_What you are asked to do_
Lay out the rows from the line containing "The width and" through the line containing "Action: (1213, 128)", both included, as a Markdown table with the columns Row and Line, one numbered row per line and blank lines omitted. Leave the pictures out of the table.

_Records shown_
* start *

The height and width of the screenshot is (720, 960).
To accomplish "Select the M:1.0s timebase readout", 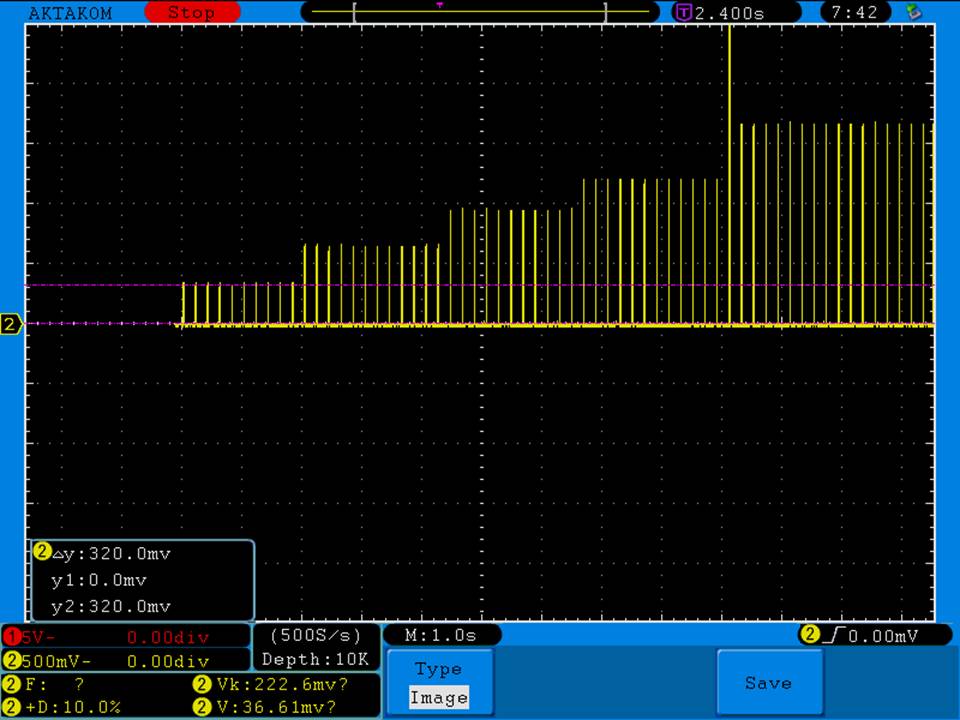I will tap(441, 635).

* end *
* start *

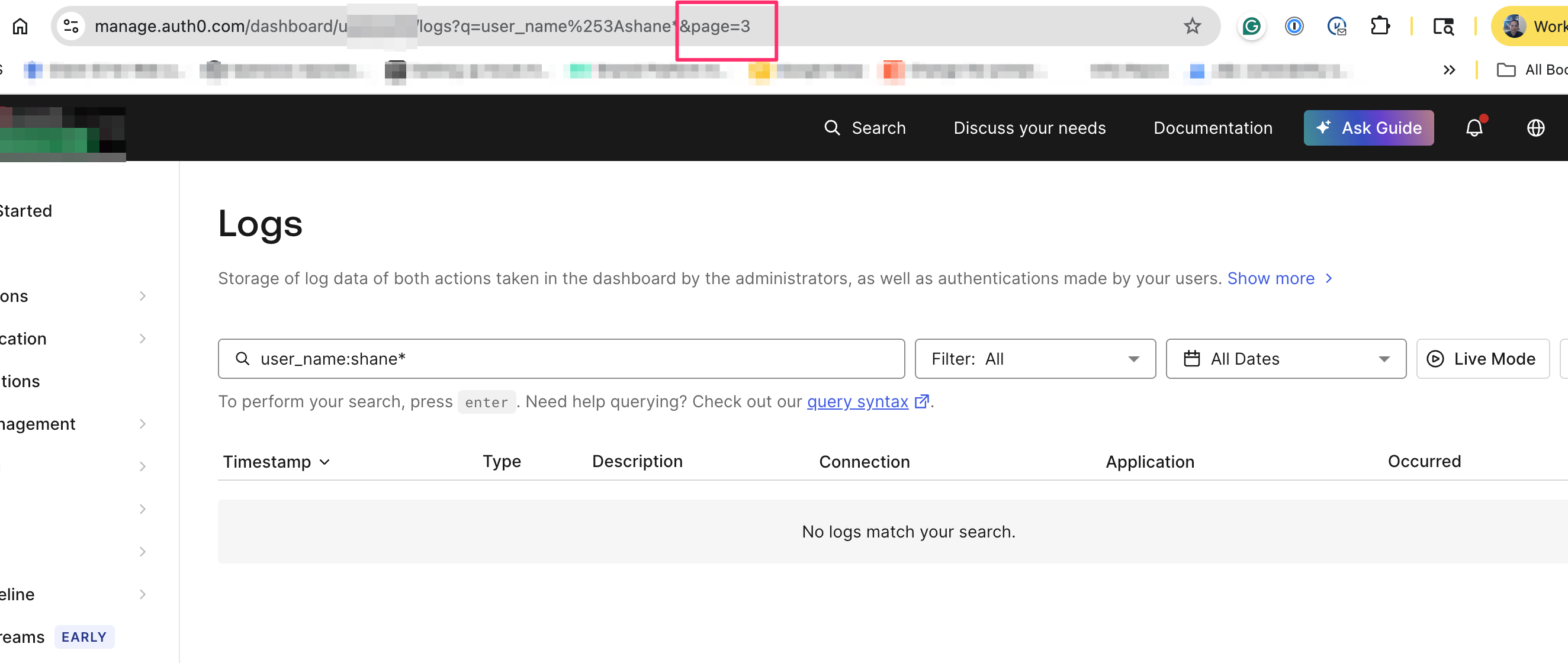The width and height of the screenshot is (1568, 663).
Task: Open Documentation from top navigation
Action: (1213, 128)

* end *

_Written answer_
| Row | Line |
|---|---|
| 1 | The width and height of the screenshot is (1568, 663). |
| 2 | Task: Open Documentation from top navigation |
| 3 | Action: (1213, 128) |